At least one upper seat 215 may be formed in the upper ring 202, where each upper seat 215 is configured to receive the female end 212 of each first BPI pin 211 oriented in the first direction 208. For example, a female end 212 of a first BPI pin 211 may have a generally cylindrical outer profile, and each upper seat 215 may be a corresponding cylindrical shaped cavity. Similarly, the lower ring 204 in FIG. 2 may have at least one lower seat 213 formed therein that is configured to receive the female end 212 of each BPI pin 211 oriented in the second direction 210. Additionally, a bolt member 216 may be extended through a thickness of the lower ring 204, and through the lower seat 213, to be threaded to the female end 212 of the BPI pins 211 in the second direction 210.

In FIG. 2, by providing the BPI pins 211 in alternating axial directions between the upper and lower rings 202, 204, pressure in the packing element may be intensified through the BPI pins 211 in both (bi) directions. For example, when pressure is applied from the direction of the upper ring 202, the load from the upper ring 202 may be transferred through the BPI pin 211 oriented in the second direction 210. In this scenario, the lower seat 213 in the lower ring 204 and the BPI pin 211 size/shape may be designed such that the female end 212 of the BPI pin 211 does not transfer the load from the upper ring 202 to the lower ring 204. For example, lower seat 213 size/shape and BPI pin size/shape may be designed to where the end face of the BPI pin female end does not contact the lower seat bottom when the packing element is fully compressed. Instead, the load from the upper ring 202 may compress the packing element 206.

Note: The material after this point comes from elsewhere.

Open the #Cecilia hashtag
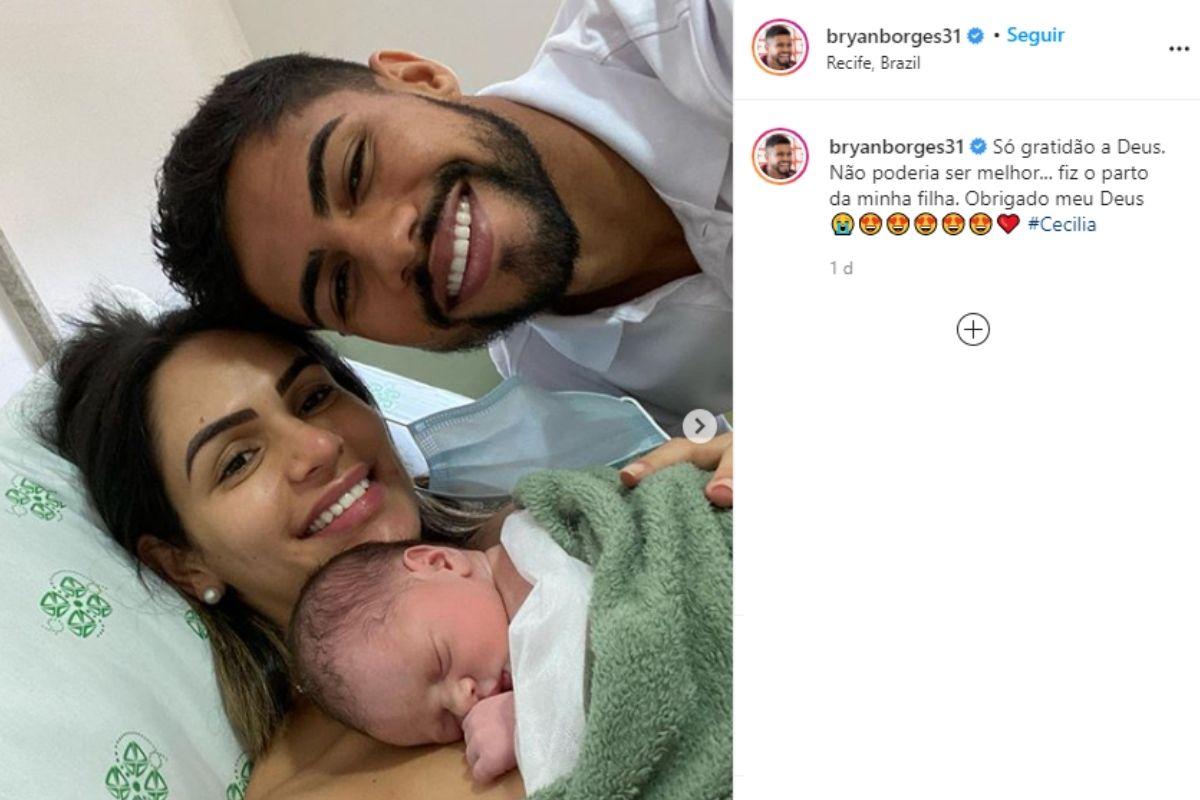Screen dimensions: 1200x800 (x=1061, y=224)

Conversely, when pressure is applied from the direction of the lower ring 204, the BPI pins 211 oriented in the first direction 208 absorb the load from the applied pressure by the lower ring 204. In this scenario, the upper seat 215 in the upper ring 202 and the BPI pin 211 size/shape may be designed such that the female end 212 of the BPI pin 211 does not transfer the load from the lower ring 204 to the upper ring 202. For example, upper seat size/shape and BPI pin size/shape may be designed to where the end face of the BPI pin female end does not contact the upper seat ceiling when the packing element is fully compressed. Instead, the load from the lower ring 204 may compress the packing element 206. This bi-directional transfer of load from both the upper and lower rings 202, 204 intensifies the pressure on the packing element 206. In one or more embodiments, the BPI pins are constructed identically for ease of manufacturing.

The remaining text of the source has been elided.